▶ Data to use
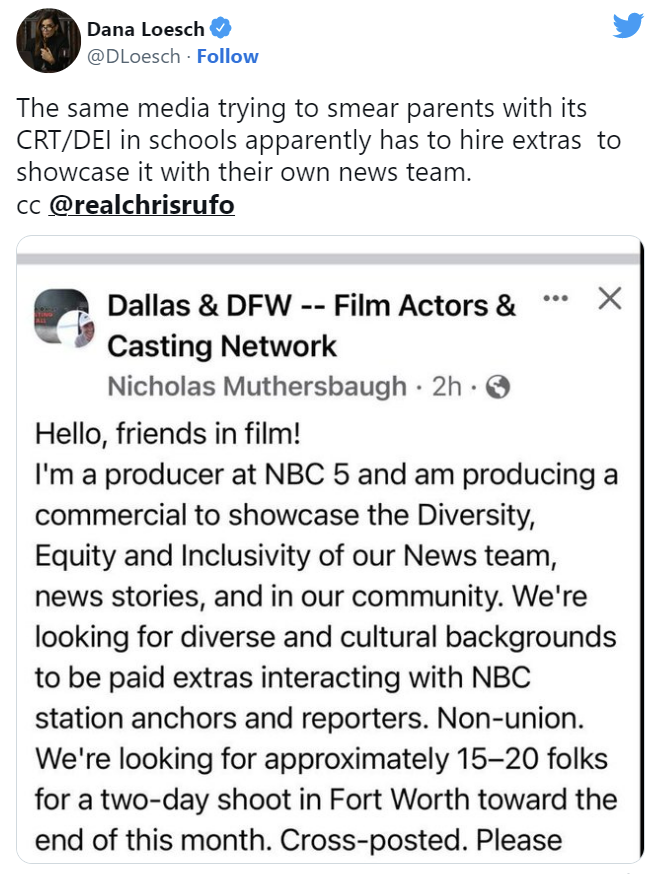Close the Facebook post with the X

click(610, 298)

---

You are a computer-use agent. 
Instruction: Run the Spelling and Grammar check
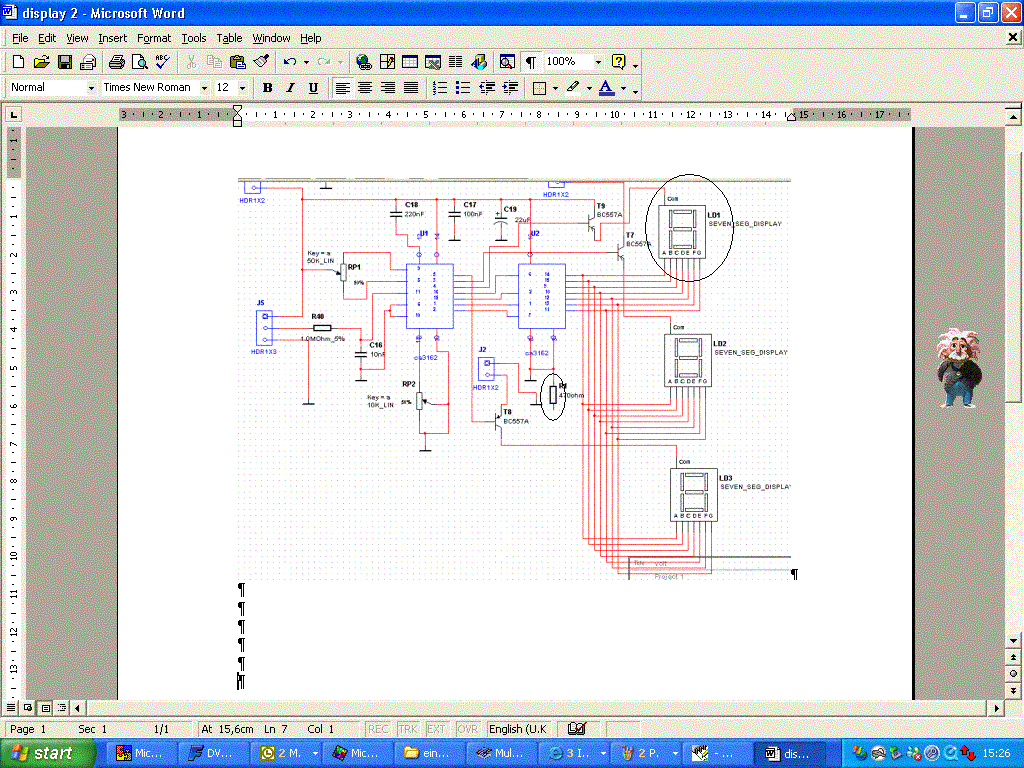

--

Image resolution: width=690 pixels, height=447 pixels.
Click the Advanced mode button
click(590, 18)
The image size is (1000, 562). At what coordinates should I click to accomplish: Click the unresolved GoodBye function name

▶ Directions
Reproduce verbatim the lines above, from the line with "Image resolution: width=690" through the line with "The image size".

▶ Answer for this exercise
Image resolution: width=690 pixels, height=447 pixels.
Click the Advanced mode button
click(590, 18)
The image size is (1000, 562). At what coordinates should I click to accomplish: Click the unresolved GoodBye function name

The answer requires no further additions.